Steineded
How sad is this?
WillSushyMedia
This movie was so-so. It had it's moments, but wasn't the greatest.
Siflutter
It's easily one of the freshest, sharpest and most enjoyable films of this year.
Fleur
Actress is magnificent and exudes a hypnotic screen presence in this affecting drama.
Theo Robertson
You can tell where this movie is heading from and its quality right from the opening . A go getting female reporter finds herself on an oil rig and stumbles upon illegal practises by the oil company . The person who gives her this info is black and mentions his wife is pregnant so in the best tried tested and turgid cinematic convention he should expect to die before the end credits . Low and behold he dies in the next scene and this rapid writing out of the character is the only surprise in the entire movie Right away your reminded of several other movies in general and Steven Seagal movies in particular . Just in case you've forgotten all about Mr Seagal and his eco-friendly wastes of celluloid the action cuts to the office of an oil company where executive directors discuss how to maximise their profits and bump off everyone who knows to much . Possibly you might mistake this scene from a fly on the wall reality series called WHEN OIL EXECUTIVE DIRECTORS ATTACK but it's doubtful the meanest mind will buy in to this . The story becomes conspiracy thriller meets disaster movie with a subplot about nanotechnology endangering the human race This is a highly derivative thriller , so much so you do wonder why Michael Chrichton didn't contact his lawyers . That said it's by any means worse than anything else you'll find on the SyFy Channel and Danicia McKeller as go getting reporter Katherine Stern is much easier on the eye than Steven Seagal
TheLittleSongbird
I was intrigued by Path of Destruction's concept and felt it had a lot going for it.

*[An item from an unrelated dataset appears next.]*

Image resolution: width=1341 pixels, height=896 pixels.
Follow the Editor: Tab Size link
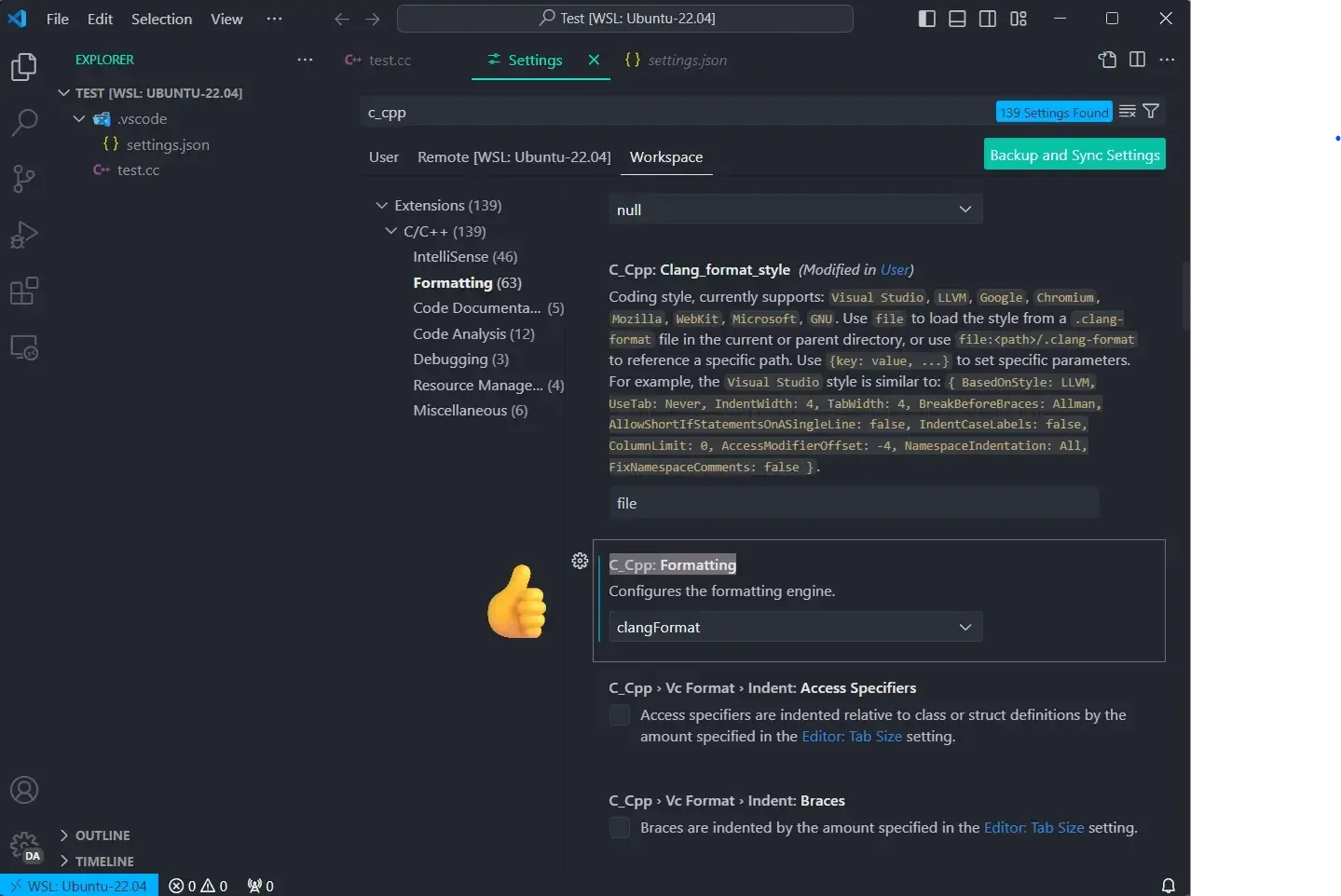[851, 736]
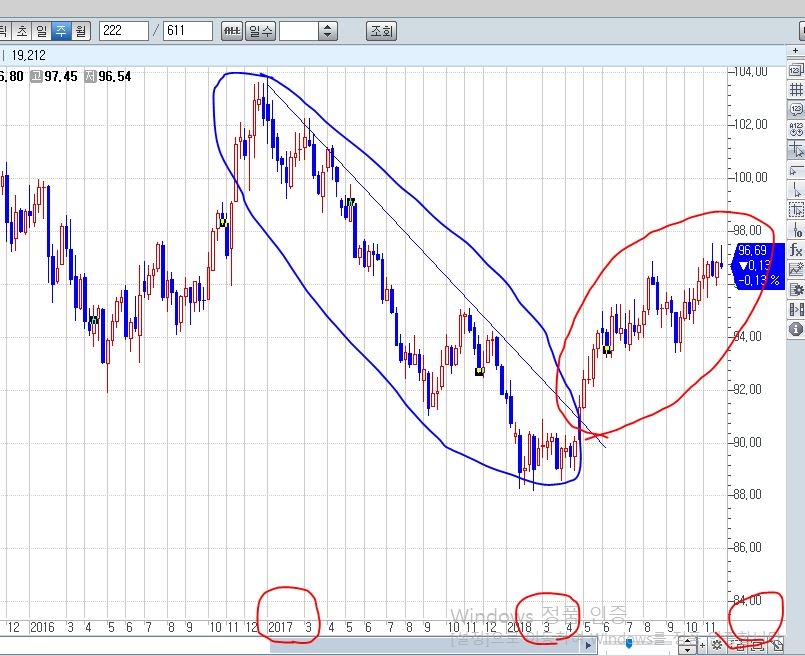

But it was let down by mediocre execution. The Sci-Fi/SyFy channel have definitely done much worse, at least Paths of Destruction had some better than choppy editing and a good performance from the lovely Danika McKellar. The rest didn't really do all that much for me. The rest of the cast are not as terrible as casts for SyFy have been since, but they do lack McKellar's enthusiasm. David Keith especially seems to be going through the motions. The special effects have also been worse in design, but they do still look cheap and not very easy to tell what they were supposed to be. Not to mention they are poorly-utilized, made to do countless absurd things that only further amplifies SyFy's technical and scientific ignorance. The script is rather thin in structure and doesn't leave the actors much to work with, the story was fine in concept but rather trite and contrived in terms of the finished product and while the characters don't make the mistake of being irritating(like various character from SyFy creature movies, especially, have been) they are clichéd and we don't learn very much about them. On the whole, better than anticipated but didn't deliver much other than three or so things, most of the time SyFy is lucky to get even that so they're lucky this time. 4/10 Bethany Cox
bobwildhorror
Okay, okay...I know my summary says it all. Another Sci Fi Channel "original." Well, wait just a minute folks; this one actually seems to have a grain of originality.I'm afraid the nanotechnology concept is where it ends, though. Bad acting. Horrible CGI. Ridiculous plot twists. Starring Winnie and directed by Flounder.But this one is so horribly bad, folks, that it's entertaining. We're not talking PLAN 9 bad, but pretty close. Another reviewer indicated that this may have been intentional, but I'm not buying it. For those of you that enjoy this kind of thing, buy some beer, turn off your mind, relax and float down stream.
J Bartell
Poor acting, mediocre CGI and technical ignorance abound in this time filler. Some of the plot points don't hold up to even the barest scrutiny. They draft a bimbo reporter to serve as bombardier when they have an entire base of Air Force personnel to pick from? They push for an EMP bomb over a nuclear blast (the biggest EMP bomb there is, BTW) because radiation is too non-directional like shotgun pellets? Dental braces attract lightning? Come on. And why are molecular disassemblers causing storms and hail anyway? Even the bad acting and video game quality CGI could be tolerated with a little technical competence. The underlying concept is OK but the execution is pretty bad. Trying to guess which eastern European country is substituting for Alaska (and the winner is...... Bulgaria!) was fun. And David Keith and Stephen Furst chew the scenery in amusing if one-note performances. Any time you can completely and totally describe a character with two words, like horny yokel or corporate greedhead, you're in trouble.I've watched worse, though. And can't David Keith get any better roles than these second rate Sci-fi channel crapfests? Every month he's in at least one (two this month) of these celluloid WMD's. He used to be somebody. Maybe he figured, "Hell, I'm already in Bulgaria filming Epoch 2, I'll just knock another one off while I'm over here". Maybe the beer's cheap. Who knows.